## Faça isto
Transcreva, sem nenhuma alteração, as linhas da listagem desde a que contém "Select the two-point line measure tool" até o fim da listagem, incluindo as duas pontas. Não inclua as imagens na resposta.

Dados de coordenadas dos itens
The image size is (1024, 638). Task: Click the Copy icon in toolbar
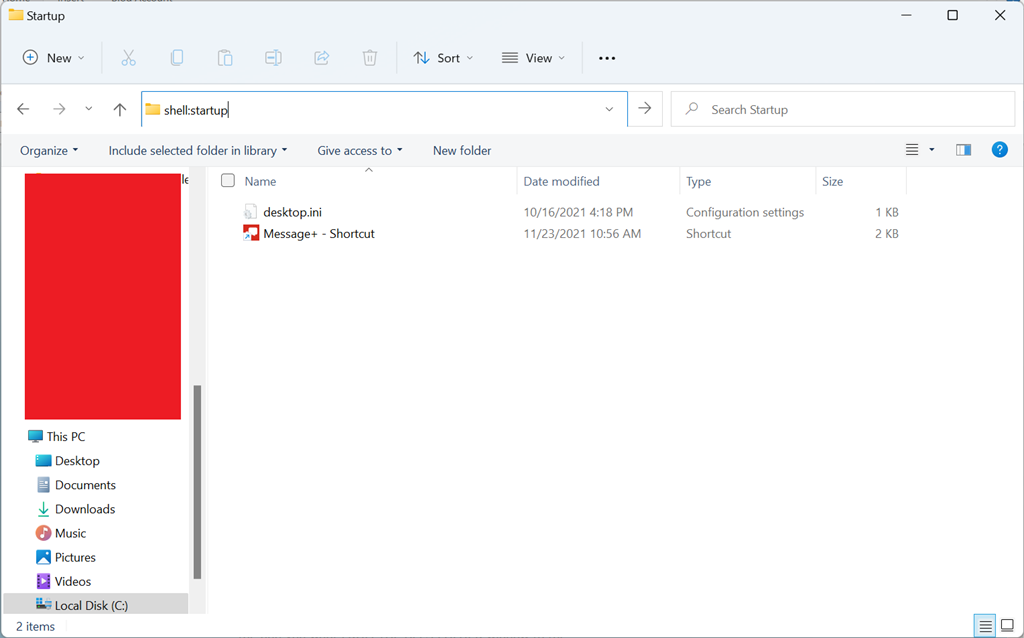tap(177, 58)
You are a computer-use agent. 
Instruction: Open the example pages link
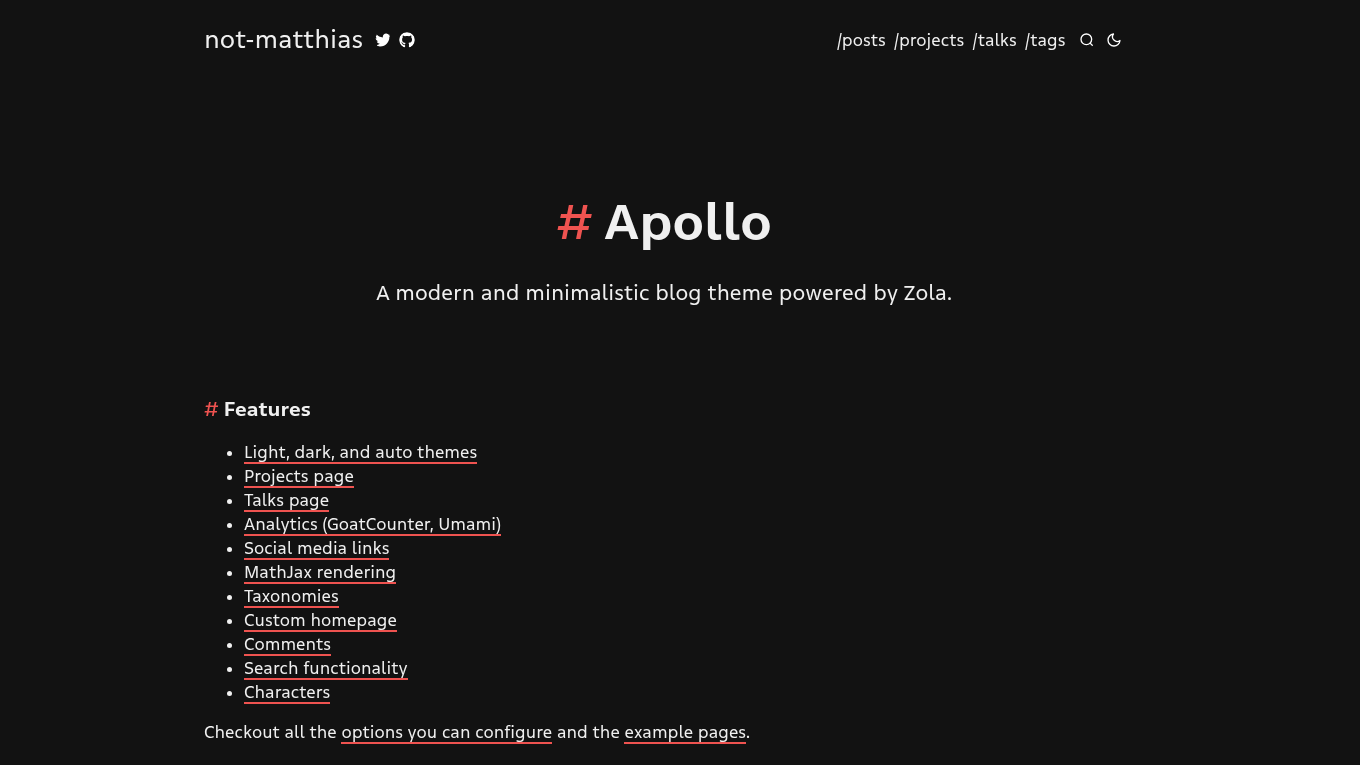tap(684, 733)
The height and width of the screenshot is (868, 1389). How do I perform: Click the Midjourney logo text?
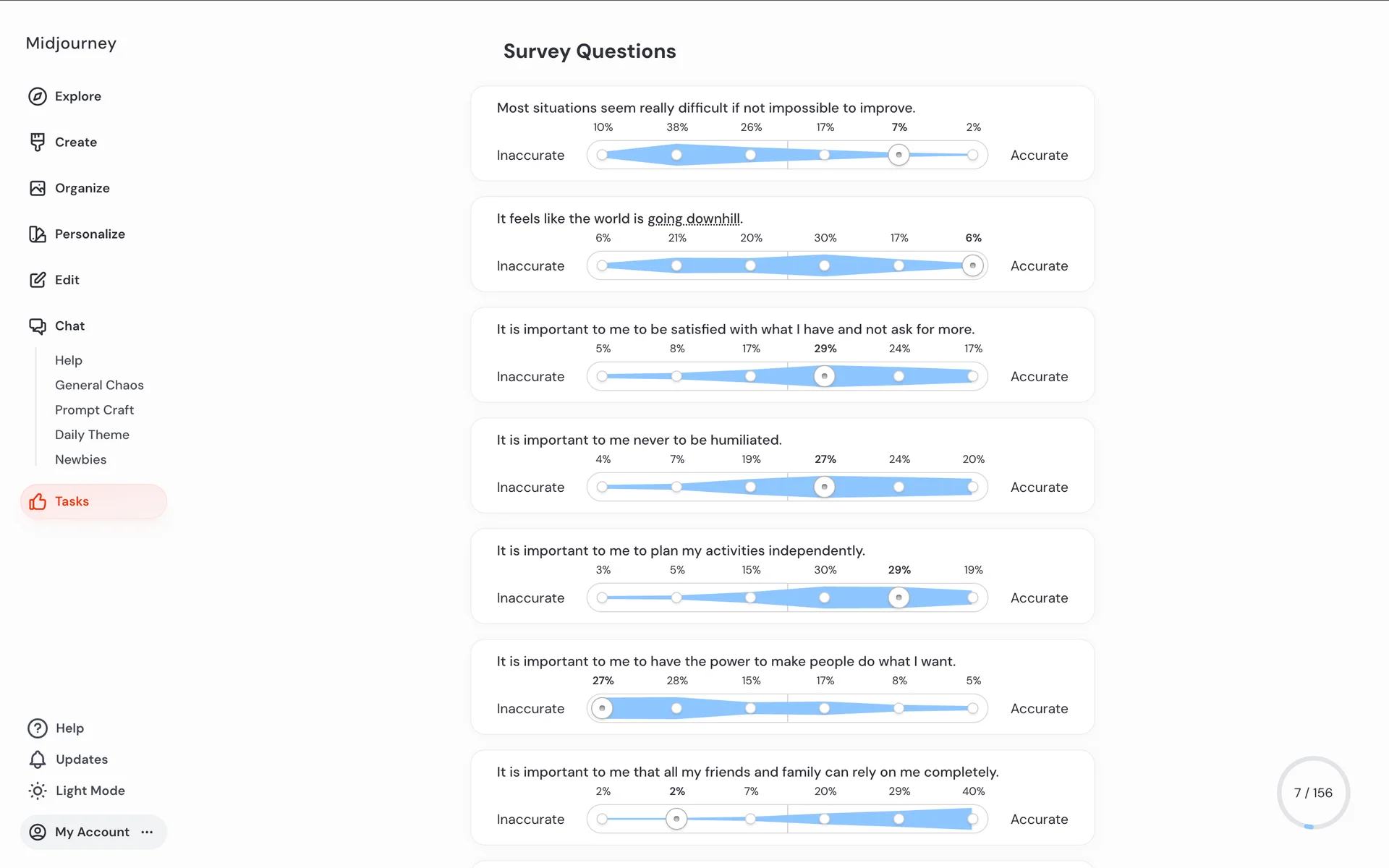tap(71, 43)
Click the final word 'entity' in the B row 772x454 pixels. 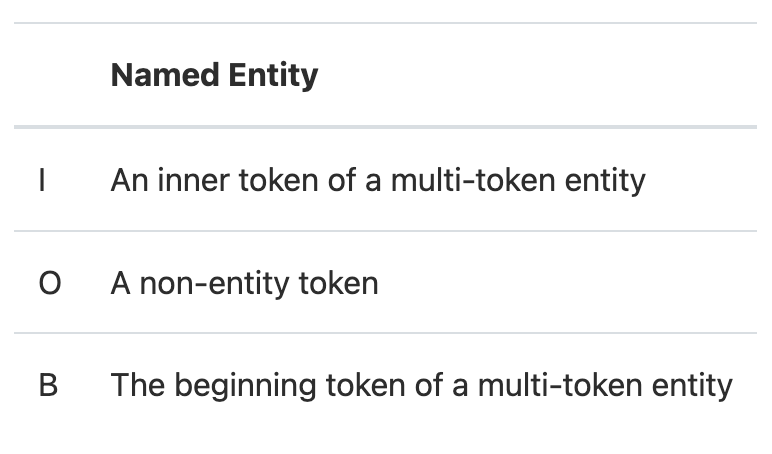pos(693,386)

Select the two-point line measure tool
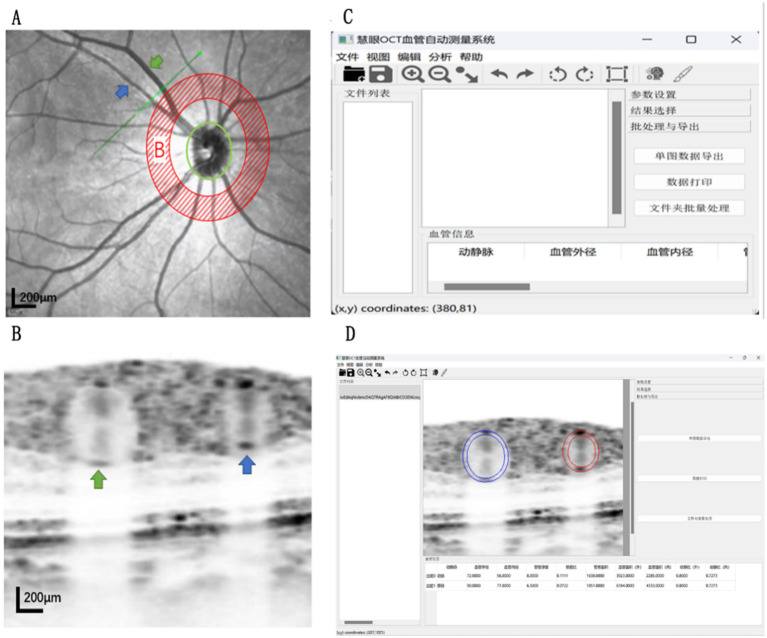coord(466,74)
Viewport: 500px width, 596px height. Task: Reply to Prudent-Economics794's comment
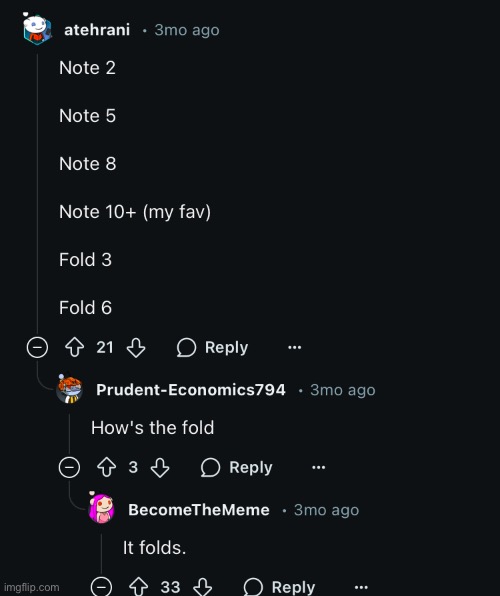pyautogui.click(x=237, y=467)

## Resultado abaixo
Select the two-point line measure tool
coord(466,74)
Viewport: 500px width, 596px height. Task: Reply to Prudent-Economics794's comment
pyautogui.click(x=237, y=467)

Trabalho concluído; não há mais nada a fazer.